Some few reasons generate the ethno-political conflicts, wars and political instability in the great lakes region of Africa:
In all of the conflict mentioned above, bystanders inside the country or outside played key roles in fueling the tragedies. Countries, individuals, organizations etc…
Each country needs appropriate steps and interventions which can respond positively in a sustainable way for long lasting peace in the region. Among others, there is an urgent need to deal with armed groups present in the region, the meticulous implementation of DDRR (demobilization, demilitarization, re-integration and rehabilitation). In the long term, there should be another pathway towards regional cooperation between countries from the region. Resource management as a key of conflict in this region is another point to look at, so that the countries with sovereignty like (DRC) is respected, and DRC itself needs to set up mechanisms and strategies to use its enormous resources equally and transparently.

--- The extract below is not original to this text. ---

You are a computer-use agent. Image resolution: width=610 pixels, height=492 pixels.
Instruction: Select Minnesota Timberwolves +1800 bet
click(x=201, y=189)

The outsiders should play a positive role in region, not fueling the conflict. The presence and emergence of China in the region should bring more positive change as an economic partner, and the West should not see China as a challenge in any way. Further, the competition between China and the West should not victimize local people as well.
According to Eva Joly, any single euro (or dollar) given to Africa ( Southern) by Westerners, must generate the double. This is true, and if so, it is time for southerners to think twice. But what would one YEN (or Chinese currency) invested in DRC (Ex-Zaire) generate? At what cost in terms of environment issues, socio-economic impact etc…? Does this new horizon of cooperation in Africa-China/Asia respond to the local needs? Does it bring any change in terms of the endless ethno-political turmoil in this region?